\documentclass[a4paper,11pt]{article}
\usepackage[margin=1in]{geometry}
\usepackage{array}
\usepackage{caption}
\usepackage{subcaption}
\usepackage[english]{babel}
\usepackage[utf8]{inputenc}
\usepackage{amsmath}
\usepackage{graphicx}
\graphicspath{ {images/} }
% \setlength{\textwidth}{390pt}
\setlength{\headheight}{34.5pt}
\usepackage{fancyhdr}
\pagestyle{fancy}
\usepackage{lipsum}
\newcommand{\exedout}{%
\rule{0.8\textwidth}{0.5\textwidth}%
}
\makeatletter
\newcommand{\thickhline}{%
\noalign {\ifnum 0=`}\fi \hrule height 1pt
\futurelet \reserved@a \@xhline
}
\newcolumntype{"}{@{\hskip\tabcolsep\vrule width 1pt\hskip\tabcolsep}}
\makeatother
% \usepackage{showframe}
\title{Exploring the use of Big Data techniques for simulating Algorithmic Trading Strategies}
\author{Nishith Tirpankar, Jiten Thakkar\\
\texttt{tirpankar.n@gmail.com, jitenmt@gmail.com}}
\date{December 20, 2015}
\begin{document}
\maketitle
\thispagestyle{empty}
\begin{abstract}
In the world of information technology where huge amount of useful information is available and easily accessible, we investigate an approach to utilize this information in Algorithmic Trading. Algorithmic trading involves implementation of a strategy using computer programs to automatically buy and sell financial instruments to generate profit at a speed and frequency that is impossible for a human trader. High Frequency Trading (HFT) is one type of algorithmic trading characterized by high turnover and high order-to-trade ratios. There are different strategies that can be applied to HFT. We propose a framework to utilize information available in the form of news articles, which can be used in stock trading at high frequency.

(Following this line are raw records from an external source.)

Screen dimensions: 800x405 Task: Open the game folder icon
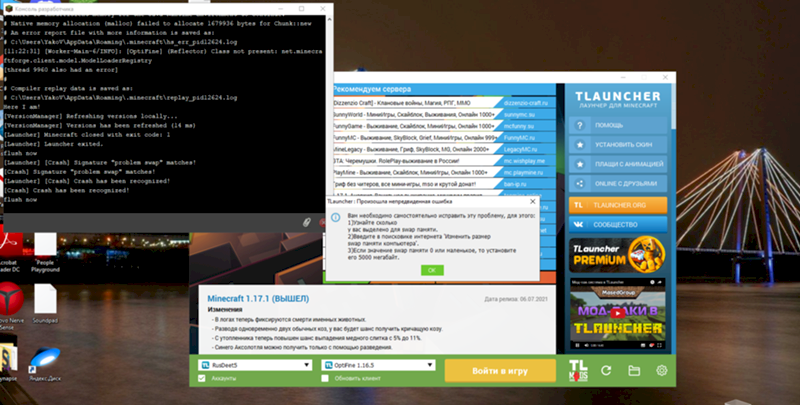point(633,370)
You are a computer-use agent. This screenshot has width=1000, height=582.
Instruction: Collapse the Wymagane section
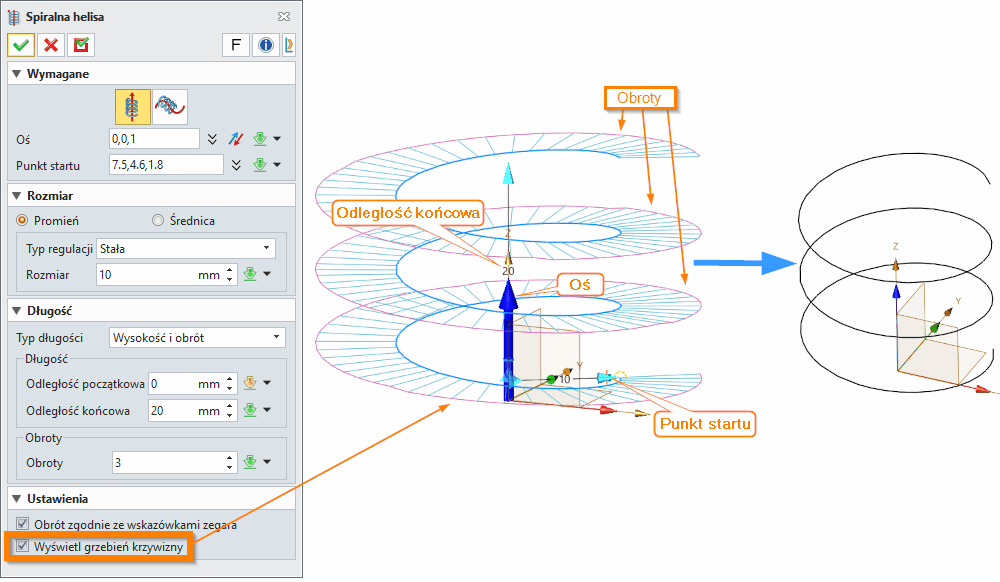(x=15, y=74)
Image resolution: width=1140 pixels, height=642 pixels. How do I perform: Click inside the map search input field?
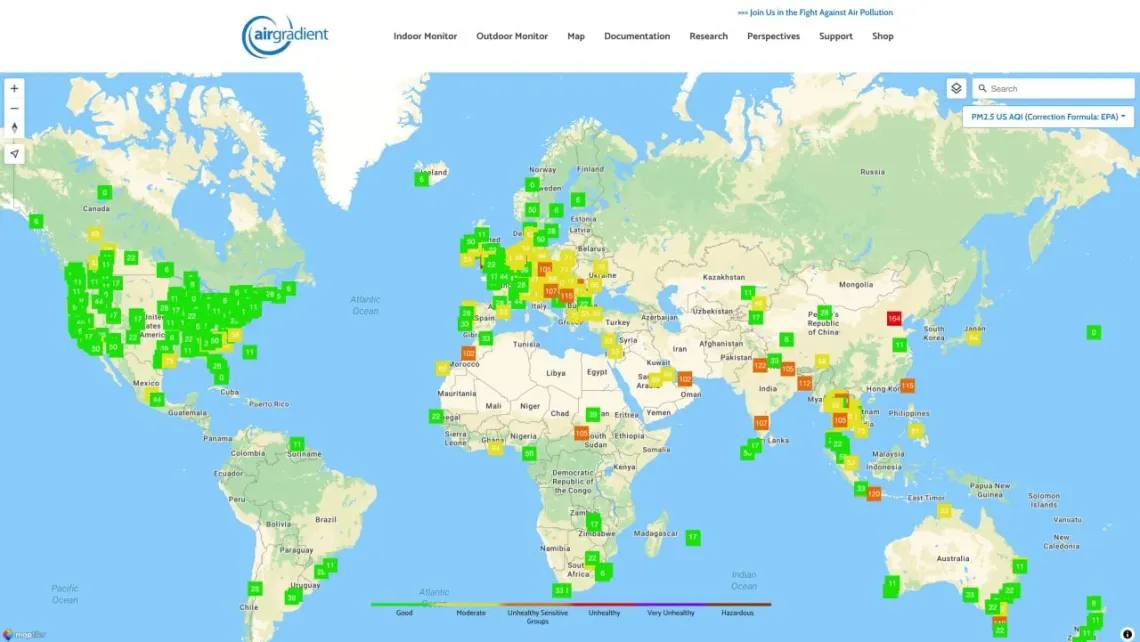coord(1050,88)
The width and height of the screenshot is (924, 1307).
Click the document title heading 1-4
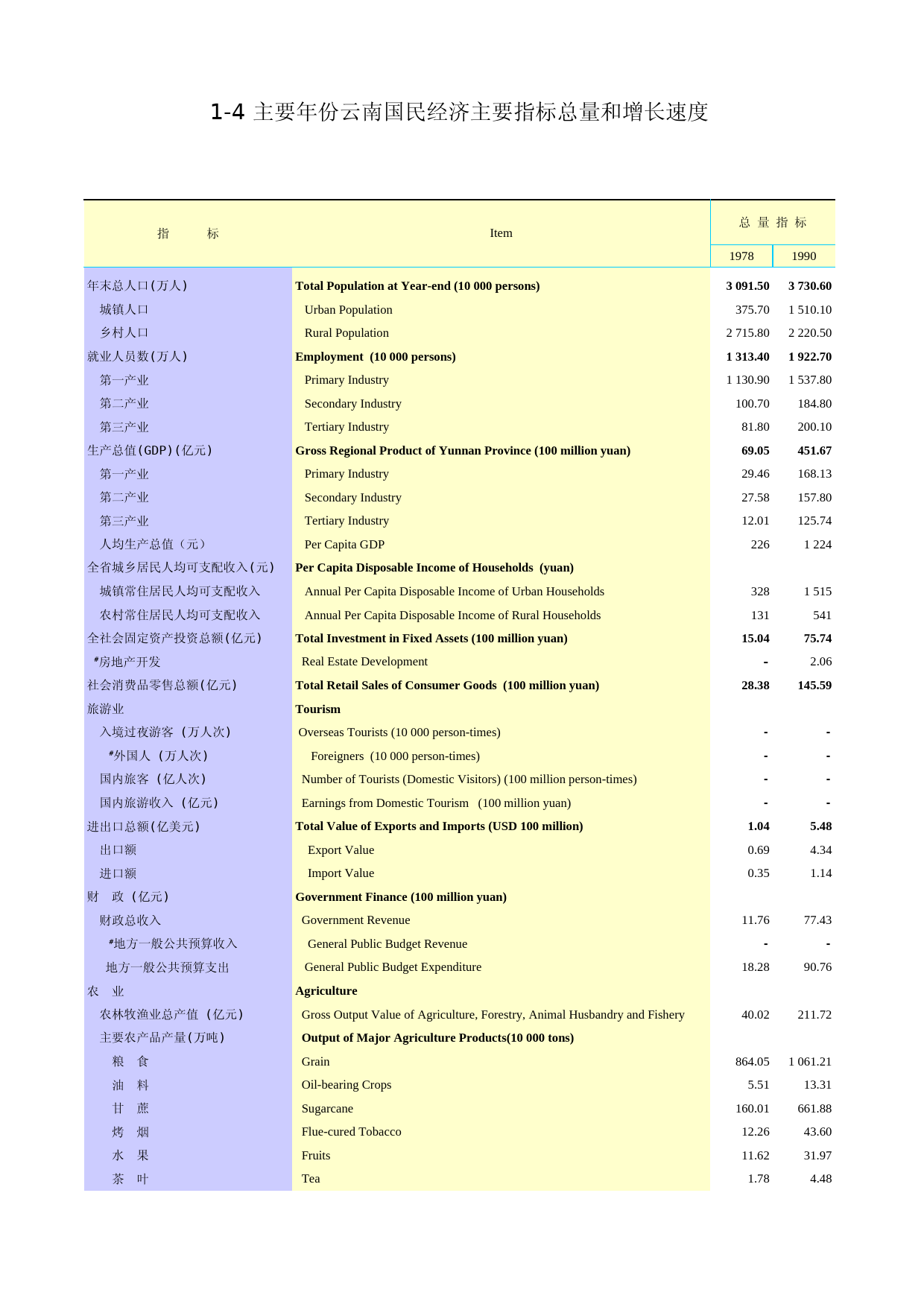click(459, 112)
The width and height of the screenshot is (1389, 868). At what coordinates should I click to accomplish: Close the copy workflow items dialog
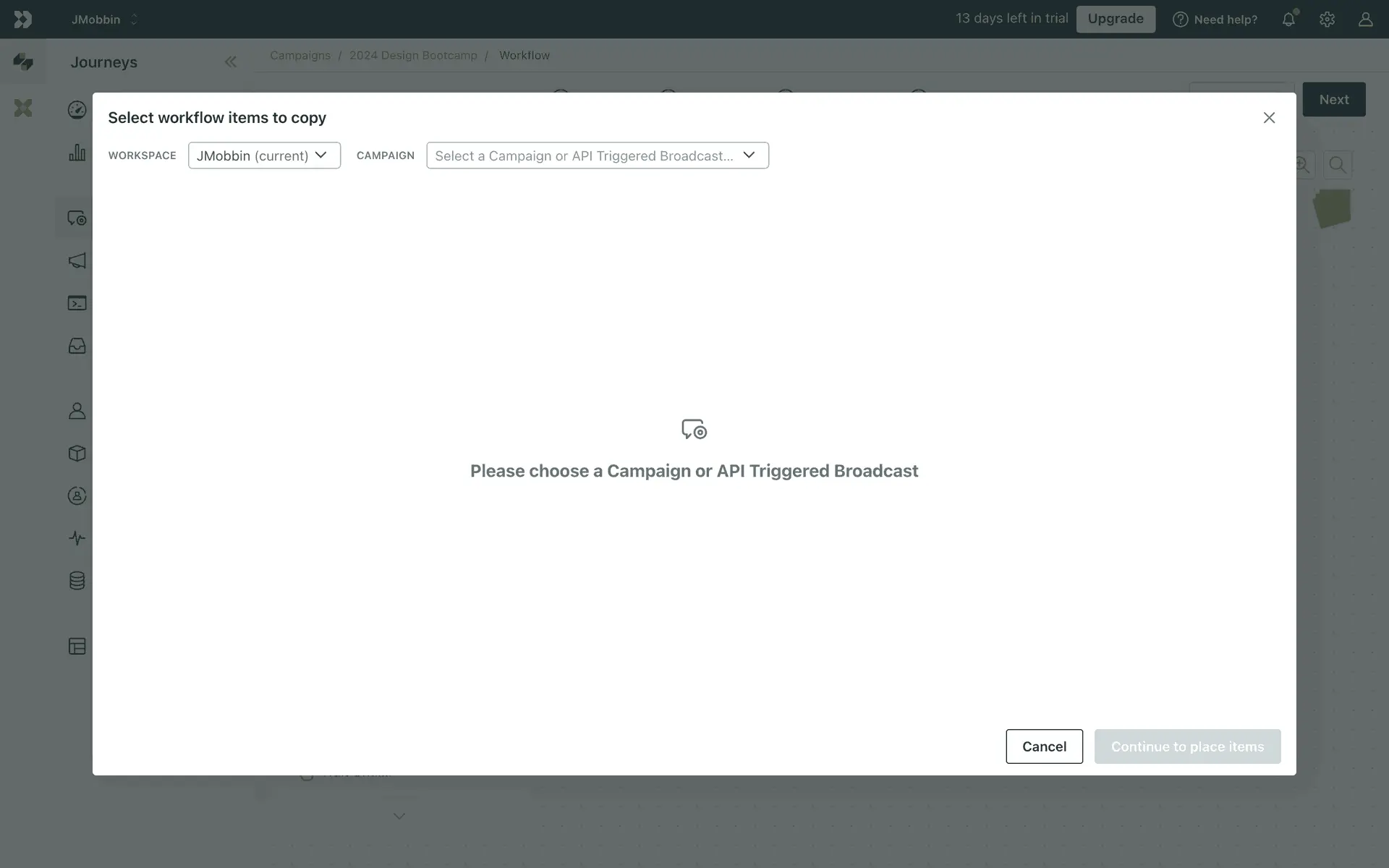(x=1269, y=118)
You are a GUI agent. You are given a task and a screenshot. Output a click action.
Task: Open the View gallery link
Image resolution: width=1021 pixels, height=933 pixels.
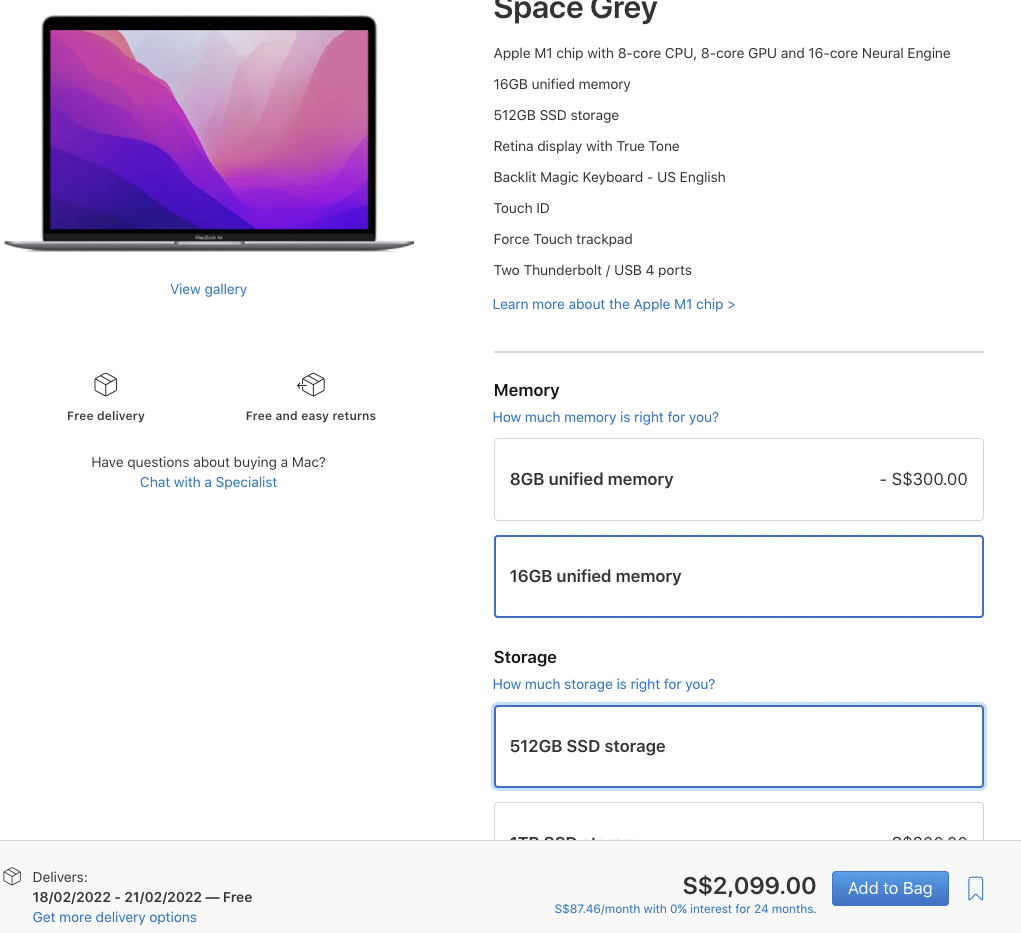(208, 289)
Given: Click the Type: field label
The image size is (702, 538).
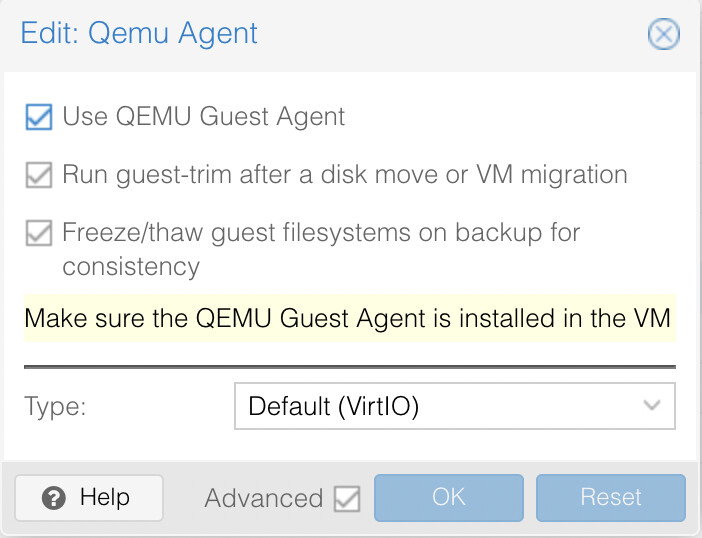Looking at the screenshot, I should pos(55,407).
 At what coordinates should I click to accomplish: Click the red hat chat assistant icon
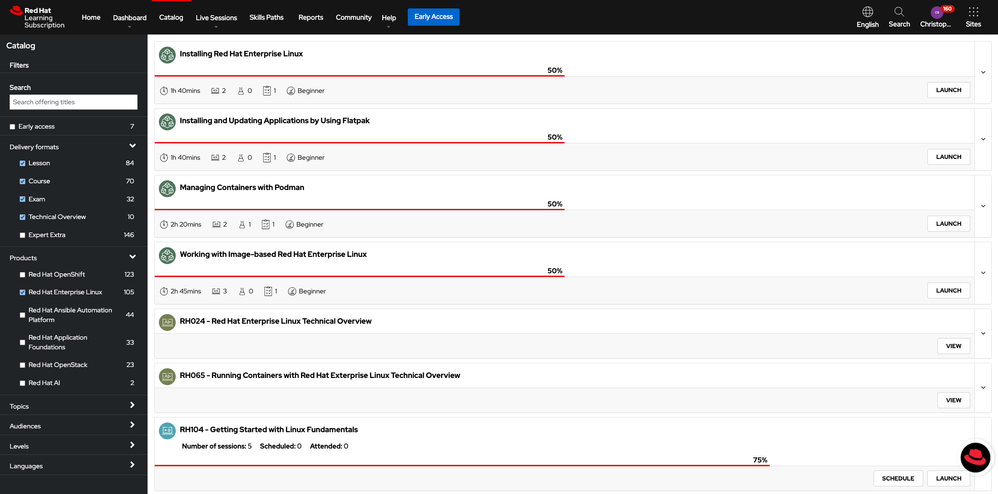pos(975,458)
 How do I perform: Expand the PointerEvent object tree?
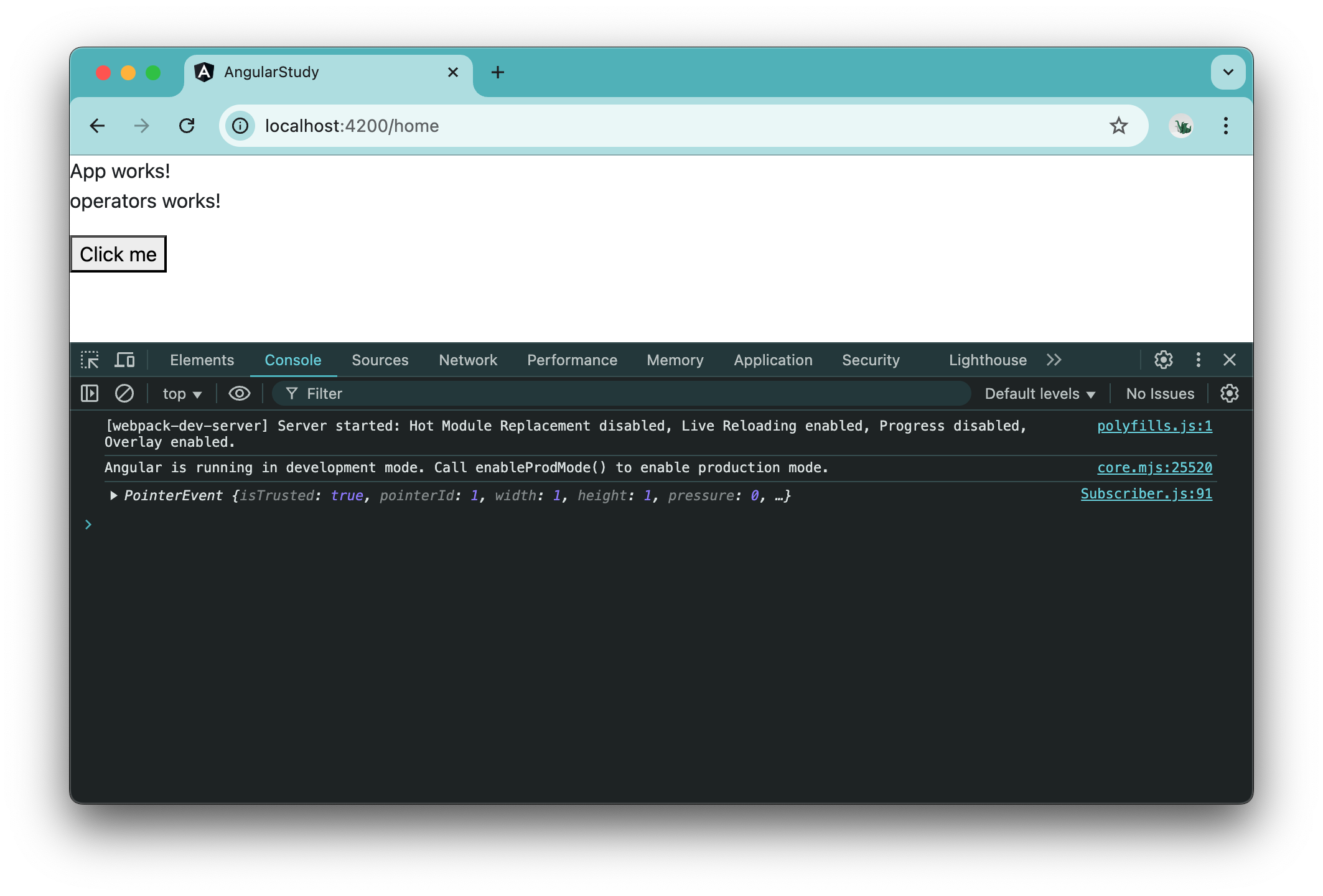click(114, 496)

We use semantic values of news articles for different stocks to generate buy/sell signals at a high frequency. We demonstrate the performance of our framework by simulating stock trade based on generated buy/sell signals for a small period of time.
\end{abstract}
\newpage
\tableofcontents
\thispagestyle{plain}
\setcounter{page}{1}
\newpage
\section{Introduction}
We live in a time and age where new information is generated at an unprecedented rate. More and more information is being published on the internet by individuals and corporations in different domains. People's reliance on this information is also increasing as access to quality information is becoming easy. In the field of stock markets, different news agencies and market research firms publish articles stating their opinion of the future of different stocks and different trends in the stock market. These articles are written after detailed research and analysis by market analysts. These articles are becoming a valuable source of information for independent investors who doesn't possess skills to analyze the stock market for their investment. As a result of this trend, they can influence the stock prices dramatically. For example,
as observed by Leinwe-ber and Sisk (2011)\cite{leinwe}, a series of errors in 2008 lead to resurfacing of a 2002 article about United Airlines possibly filing for bankruptcy on Bloomberg - a leading financial services company, which then set off a chain reaction on services that monitor Bloomberg. This resulted in the stock of United's parent company, UAL corporation, dropping 76 percent in six minutes. We think that stock related news articles can be utilized in HFT trading.
\par
Big trading institutions like hedge funds and mutual fund managers use sophisticated techniques and resources for performing HFT. That kind of resources are out of reach for an individual investor. It is impossible for an individual person to go through all the literature that is available and perform trading based on that. We propose a HFT platform which uses Big Data techniques to infer useful information from high volume of stock related news articles at high rate and frequency. This platform will automate the process of analyzing the news articles and it can be modified and tuned according to the user's needs.
\section{Related Work}
There are many attempts to use information available in electronic form to predict market trends. Leinwe-ber and Sisk (2011)\cite{leinwe} studied the effect of news in the past and the time needed to process the news in event-driven trading. Lee et al.\cite{lee} demonstrates a news monitoring and stock prediction system which uses 8k articles published by publicly listed companies in USA. Since it depends on 8K articles, it is limited to companies listed in USA. Our approach can be applied in any part of the world where there is stock related information available in electronic form.
\section{Theory}
HFT is a specialised form of algorithmic trading characterized by high turnover and high order-to-trade ratios. The strategies used in HFT need to be tested on historical data in order to ensure sound behaviour. We wish to test various strategies including some of our own on historical data and compare their results. An example of such a strategy is:
\par“Buy when the 50 day moving average of of a stock exceeds its 200 day average. Sell the stock if available if its 50 day moving average goes below its 200 day moving average.”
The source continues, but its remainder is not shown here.